Instructions for the task :: The stretch wanted below opens at the line containing "Task: Click chevrons next to the model name" and closes at the line containing "Task: Click the purple 进口越南散包 legend marker". Please return it exactly, with no other lines.

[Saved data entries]
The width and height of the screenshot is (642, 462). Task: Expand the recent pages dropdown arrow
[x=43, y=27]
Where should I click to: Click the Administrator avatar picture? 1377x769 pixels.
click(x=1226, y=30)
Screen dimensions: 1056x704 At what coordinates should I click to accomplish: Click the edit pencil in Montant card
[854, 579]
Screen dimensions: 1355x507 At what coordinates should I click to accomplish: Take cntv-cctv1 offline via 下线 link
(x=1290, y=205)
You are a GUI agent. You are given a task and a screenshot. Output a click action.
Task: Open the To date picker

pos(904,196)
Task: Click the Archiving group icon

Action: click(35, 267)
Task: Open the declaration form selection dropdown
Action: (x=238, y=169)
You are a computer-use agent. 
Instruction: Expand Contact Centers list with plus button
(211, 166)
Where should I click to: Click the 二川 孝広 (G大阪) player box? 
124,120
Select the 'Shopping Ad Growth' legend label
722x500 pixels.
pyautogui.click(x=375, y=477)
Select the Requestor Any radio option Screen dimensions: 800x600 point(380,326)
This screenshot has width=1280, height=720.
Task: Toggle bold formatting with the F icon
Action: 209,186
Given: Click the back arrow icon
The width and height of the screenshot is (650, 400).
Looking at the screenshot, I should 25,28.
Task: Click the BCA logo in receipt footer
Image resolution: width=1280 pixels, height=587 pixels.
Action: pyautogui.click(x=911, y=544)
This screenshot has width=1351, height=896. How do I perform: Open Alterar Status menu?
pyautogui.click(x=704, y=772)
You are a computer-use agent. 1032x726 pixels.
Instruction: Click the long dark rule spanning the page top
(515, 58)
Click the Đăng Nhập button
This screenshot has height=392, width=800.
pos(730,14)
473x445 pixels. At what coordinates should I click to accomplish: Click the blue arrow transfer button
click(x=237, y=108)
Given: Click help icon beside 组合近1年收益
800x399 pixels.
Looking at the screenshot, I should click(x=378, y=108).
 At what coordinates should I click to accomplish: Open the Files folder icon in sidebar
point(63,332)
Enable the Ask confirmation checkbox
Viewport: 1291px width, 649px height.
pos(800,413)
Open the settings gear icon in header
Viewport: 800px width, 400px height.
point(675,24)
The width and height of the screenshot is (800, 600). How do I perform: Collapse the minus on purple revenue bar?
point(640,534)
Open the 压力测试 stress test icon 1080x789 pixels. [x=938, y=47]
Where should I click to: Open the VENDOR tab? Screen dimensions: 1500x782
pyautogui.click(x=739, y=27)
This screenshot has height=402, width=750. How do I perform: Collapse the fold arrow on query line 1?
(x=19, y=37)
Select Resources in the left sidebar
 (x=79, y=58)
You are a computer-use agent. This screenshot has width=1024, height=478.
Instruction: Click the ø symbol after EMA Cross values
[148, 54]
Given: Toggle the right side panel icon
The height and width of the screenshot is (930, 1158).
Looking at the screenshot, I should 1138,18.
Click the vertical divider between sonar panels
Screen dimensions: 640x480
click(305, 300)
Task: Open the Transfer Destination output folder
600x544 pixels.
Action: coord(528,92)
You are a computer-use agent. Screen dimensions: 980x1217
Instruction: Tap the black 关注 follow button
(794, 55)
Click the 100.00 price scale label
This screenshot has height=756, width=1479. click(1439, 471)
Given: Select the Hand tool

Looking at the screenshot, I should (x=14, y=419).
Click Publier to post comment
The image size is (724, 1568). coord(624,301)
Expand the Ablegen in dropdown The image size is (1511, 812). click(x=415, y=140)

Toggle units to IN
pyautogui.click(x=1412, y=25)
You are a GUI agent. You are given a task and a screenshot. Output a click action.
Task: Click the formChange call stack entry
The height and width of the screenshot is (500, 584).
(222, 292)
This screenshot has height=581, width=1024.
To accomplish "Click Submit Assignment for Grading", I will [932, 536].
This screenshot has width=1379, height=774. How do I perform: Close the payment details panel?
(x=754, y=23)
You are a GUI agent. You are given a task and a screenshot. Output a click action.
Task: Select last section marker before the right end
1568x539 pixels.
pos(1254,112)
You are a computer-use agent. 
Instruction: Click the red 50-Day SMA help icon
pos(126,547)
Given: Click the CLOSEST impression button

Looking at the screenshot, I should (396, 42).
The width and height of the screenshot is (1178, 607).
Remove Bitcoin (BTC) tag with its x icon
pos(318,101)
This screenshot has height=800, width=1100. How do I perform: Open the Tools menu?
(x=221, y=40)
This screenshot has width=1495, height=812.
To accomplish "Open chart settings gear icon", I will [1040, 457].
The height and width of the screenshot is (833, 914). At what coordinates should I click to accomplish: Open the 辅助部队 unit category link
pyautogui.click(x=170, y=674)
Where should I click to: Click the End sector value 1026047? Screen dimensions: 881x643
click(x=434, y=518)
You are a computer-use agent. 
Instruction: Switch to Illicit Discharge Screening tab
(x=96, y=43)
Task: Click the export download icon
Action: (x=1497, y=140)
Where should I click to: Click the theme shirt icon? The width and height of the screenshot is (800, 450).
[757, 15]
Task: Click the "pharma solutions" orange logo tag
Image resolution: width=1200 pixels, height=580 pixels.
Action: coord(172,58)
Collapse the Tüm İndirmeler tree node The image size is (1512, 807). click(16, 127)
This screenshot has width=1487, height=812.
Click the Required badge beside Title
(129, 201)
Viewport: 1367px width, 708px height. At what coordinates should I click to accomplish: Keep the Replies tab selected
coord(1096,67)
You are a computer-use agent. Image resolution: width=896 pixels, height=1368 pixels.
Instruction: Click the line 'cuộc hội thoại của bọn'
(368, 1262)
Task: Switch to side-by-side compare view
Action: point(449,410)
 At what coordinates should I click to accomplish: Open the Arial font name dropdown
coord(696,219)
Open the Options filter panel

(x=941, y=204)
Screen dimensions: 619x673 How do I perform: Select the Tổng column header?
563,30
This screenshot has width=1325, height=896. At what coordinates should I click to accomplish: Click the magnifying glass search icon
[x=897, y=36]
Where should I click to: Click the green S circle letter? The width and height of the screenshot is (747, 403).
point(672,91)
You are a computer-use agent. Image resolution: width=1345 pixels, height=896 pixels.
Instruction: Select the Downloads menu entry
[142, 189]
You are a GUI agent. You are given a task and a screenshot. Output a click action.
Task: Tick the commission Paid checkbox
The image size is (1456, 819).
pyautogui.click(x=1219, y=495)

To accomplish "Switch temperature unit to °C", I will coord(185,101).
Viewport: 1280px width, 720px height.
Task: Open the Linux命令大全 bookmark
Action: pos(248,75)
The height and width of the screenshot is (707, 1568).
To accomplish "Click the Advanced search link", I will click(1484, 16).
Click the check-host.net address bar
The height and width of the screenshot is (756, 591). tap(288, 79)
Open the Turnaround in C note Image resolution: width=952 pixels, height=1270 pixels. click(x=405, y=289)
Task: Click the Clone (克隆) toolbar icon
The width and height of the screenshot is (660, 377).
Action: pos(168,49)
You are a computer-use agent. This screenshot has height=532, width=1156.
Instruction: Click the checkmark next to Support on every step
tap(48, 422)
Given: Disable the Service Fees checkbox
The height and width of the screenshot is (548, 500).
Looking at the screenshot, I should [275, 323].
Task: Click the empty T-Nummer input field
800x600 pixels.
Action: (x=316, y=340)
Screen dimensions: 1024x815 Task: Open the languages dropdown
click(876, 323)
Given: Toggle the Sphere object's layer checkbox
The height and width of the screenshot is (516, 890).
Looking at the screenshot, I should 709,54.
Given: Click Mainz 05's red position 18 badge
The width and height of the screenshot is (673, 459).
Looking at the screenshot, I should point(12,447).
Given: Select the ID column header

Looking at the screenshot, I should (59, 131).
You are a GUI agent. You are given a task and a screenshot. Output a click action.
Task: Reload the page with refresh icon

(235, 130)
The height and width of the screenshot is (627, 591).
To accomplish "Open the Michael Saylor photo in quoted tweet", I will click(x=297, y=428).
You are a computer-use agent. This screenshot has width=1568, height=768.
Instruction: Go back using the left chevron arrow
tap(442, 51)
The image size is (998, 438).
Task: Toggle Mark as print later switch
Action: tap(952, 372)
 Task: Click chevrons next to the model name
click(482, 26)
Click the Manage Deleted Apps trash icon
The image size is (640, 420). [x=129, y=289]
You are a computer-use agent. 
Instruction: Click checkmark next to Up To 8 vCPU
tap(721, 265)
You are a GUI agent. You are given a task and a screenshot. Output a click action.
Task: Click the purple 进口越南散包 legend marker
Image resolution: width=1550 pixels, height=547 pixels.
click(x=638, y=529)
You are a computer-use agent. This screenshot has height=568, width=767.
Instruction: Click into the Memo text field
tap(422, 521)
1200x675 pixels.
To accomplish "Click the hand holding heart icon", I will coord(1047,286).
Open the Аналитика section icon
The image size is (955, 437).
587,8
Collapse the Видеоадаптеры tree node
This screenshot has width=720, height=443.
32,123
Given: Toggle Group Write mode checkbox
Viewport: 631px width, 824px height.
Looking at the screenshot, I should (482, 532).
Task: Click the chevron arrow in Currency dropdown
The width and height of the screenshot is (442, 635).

Task output ::
 Task: Click chevrons next to the model name
click(482, 26)
Click the Manage Deleted Apps trash icon
The image size is (640, 420). [x=129, y=289]
You are a computer-use agent. 
Instruction: Click checkmark next to Up To 8 vCPU
tap(721, 265)
You are a GUI agent. You are given a task and a screenshot. Output a click action.
Task: Click the purple 进口越南散包 legend marker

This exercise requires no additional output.